In this configuration, even when the feeding amount of the label tape T in a predetermined time differs from a theoretical feeding amount for some reason, the feeding amount of the label tape T is corrected based on the measurement feeding pitch and the standard feeding pitch SP, so that the shift of the printing position to the label L can be suppressed.

In the tape printing apparatus 1, it is preferable that the sensor 43 is provided in the −X direction with respect to the printing head 26, the detection holes H corresponding to the labels L are provided on the label tape T in the −X direction with respect to positions of end portions of the labels L in the −X direction, and the feeding control section 120 repeats, for each label L, calculation control of calculating a feeding correction value based on the measurement feeding pitch and the standard feeding pitch SP, and correction control of correcting the feeding amount of the label tape T in at least a part of a period after the detection hole H of the second label L2 is detected until printing of the second label L2 or a third label L3 to be printed after the second label L2 is started, by using the calculated feeding correction value.

In this configuration, even when the force of feeding the label tape T is gradually changed, such as when the label tape T is fed out from the tape roll 15 and a feeding-out torque is changed due to a change in the diameter of the tape roll 15, the calculation control and the correction control are performed for each label L, so that the shift of the printing position to the label L can be reliably suppressed.

It is preferable that the tape printing apparatus 1 further includes a printing control section 130 that controls the printing head 26 to perform printing in the same printing target area ES in each of the labels L when printing is performed on the plurality of labels L, in which in the correction control, the feeding control section 120 corrects the feeding amount of the label tape T in a period after the detection hole H of the second label L2 is detected until printing of the second label L2 is started, when a first distance KF, which is a distance between the detection hole H on the label tape T and a printing start position that is an end portion of the printing target area ES of the label L in the −X direction, is longer than a second distance HS, which is a distance between the sensor 43 and the printing head 26, and corrects the feeding amount of the label tape T in a period in which printing is not performed in a period after the detection hole H of the second label L2 is detected until printing of the third label L3 is started, when the first distance KF is equal to or shorter than the second distance HS.

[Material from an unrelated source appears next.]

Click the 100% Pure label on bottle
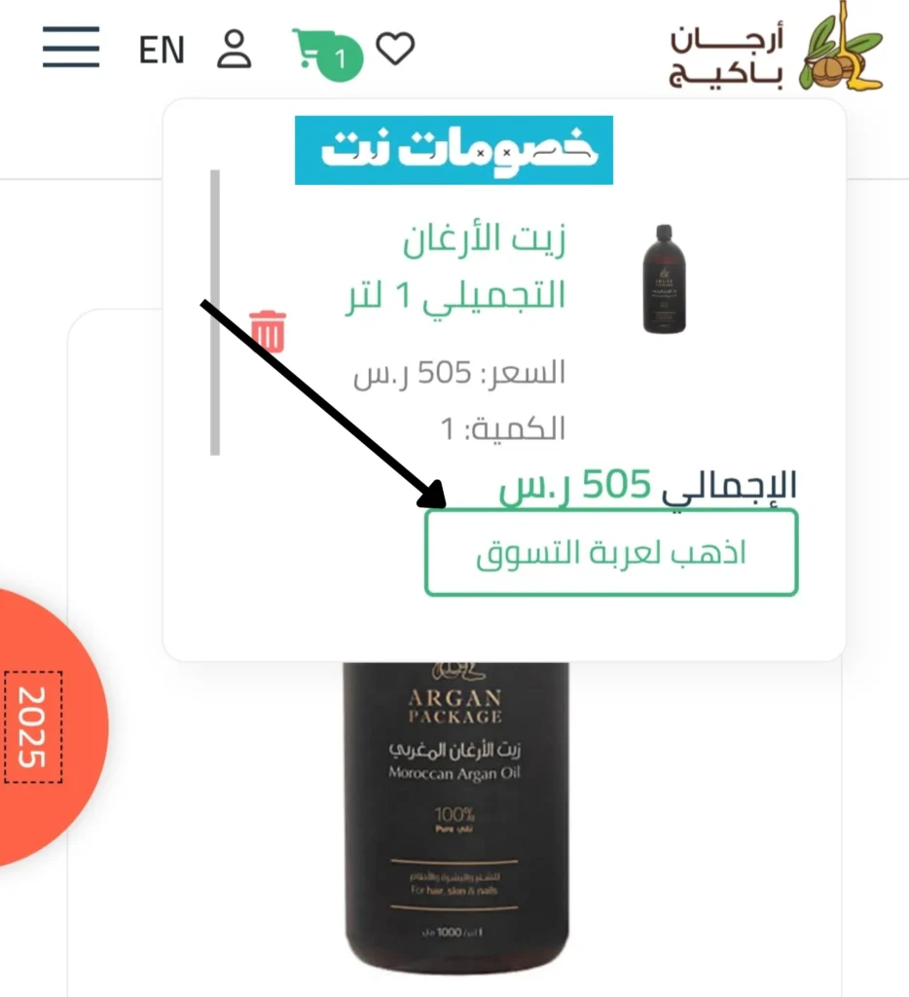The height and width of the screenshot is (997, 909). [x=455, y=820]
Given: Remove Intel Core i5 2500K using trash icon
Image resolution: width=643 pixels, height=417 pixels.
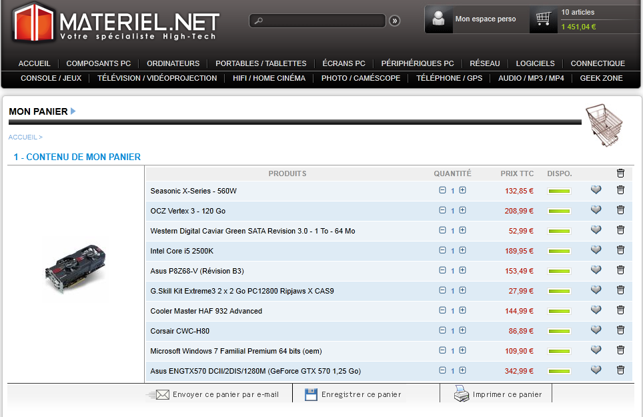Looking at the screenshot, I should pyautogui.click(x=620, y=250).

In this configuration, the feeding amount of the label tape T is corrected until the printing of the second label L2 is started when the first distance KF is longer than the second distance HS, and the feeding amount of the label tape T is corrected until the printing of the third label L3 is started when the first distance KF is equal to or shorter than the second distance HS, so that the shift of the printing position to the label L can be suppressed as quickly as possible. In addition, the feeding amount of the label tape T in a period in which the printing is not performed is corrected, so that the influence of the correction of the feeding amount on the printing result can be suppressed.

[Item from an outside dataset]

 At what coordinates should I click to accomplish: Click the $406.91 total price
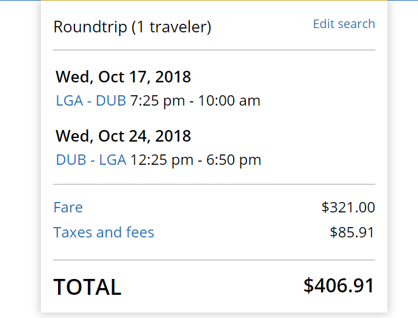click(339, 285)
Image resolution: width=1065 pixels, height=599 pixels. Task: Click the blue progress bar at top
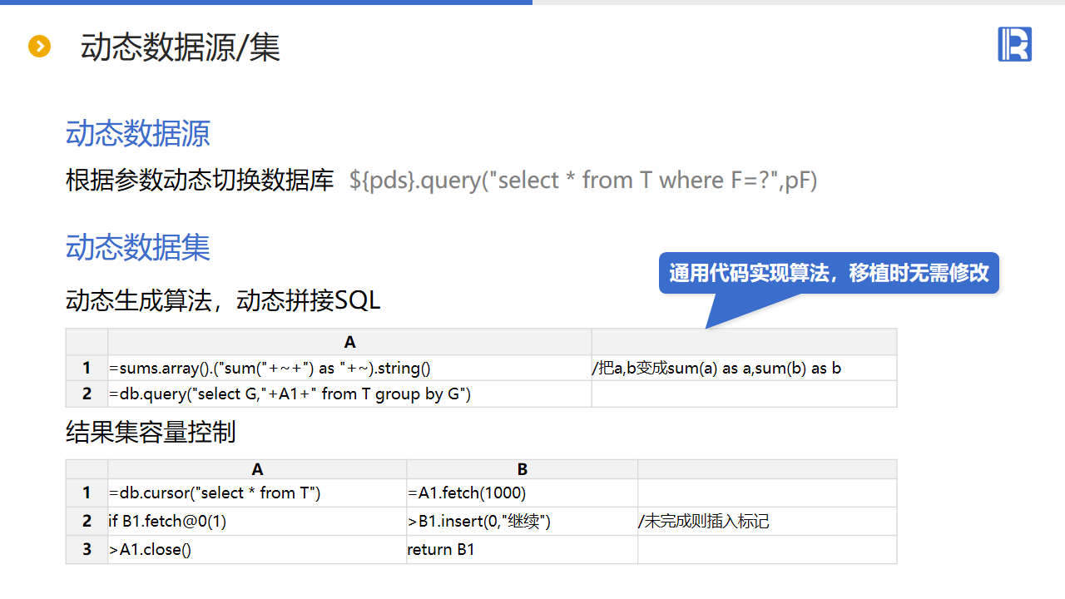[266, 2]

It is preferable that the tape printing apparatus 1 further includes a cutting mechanism 46 that cuts the mount tape 11 of the label tape T in a tape width direction, in which the sensor 43 is provided between the printing head 26 and the cutting mechanism 46.

In this configuration, the printed portion of the label tape T can be cut by the cutting mechanism 46. In addition, the sensor 43 can be provided between the printing head 26 and the cutting mechanism 46.

It is preferable that the tape printing apparatus 1 further includes a cartridge mounting section 23 on which a tape cartridge C that accommodates a tape roll 15 around which the label tape T is wound and a platen roller 17 that feeds the label tape T is detachably mounted, in which the feeding mechanism 45 includes a platen drive shaft 25 with which the platen roller 17 is engaged.

In this configuration, the label tape T can be easily replaced by attaching and detaching the tape cartridge C to and from the cartridge mounting section 23. In addition, when the tape cartridge C is detachable, an error occurs in the feeding amount of the label tape T due to a variation in a diameter of the platen roller 17, but the shift of the printing position to the label L can be suppressed by correcting the feeding amount of the label tape T using the feeding correction value.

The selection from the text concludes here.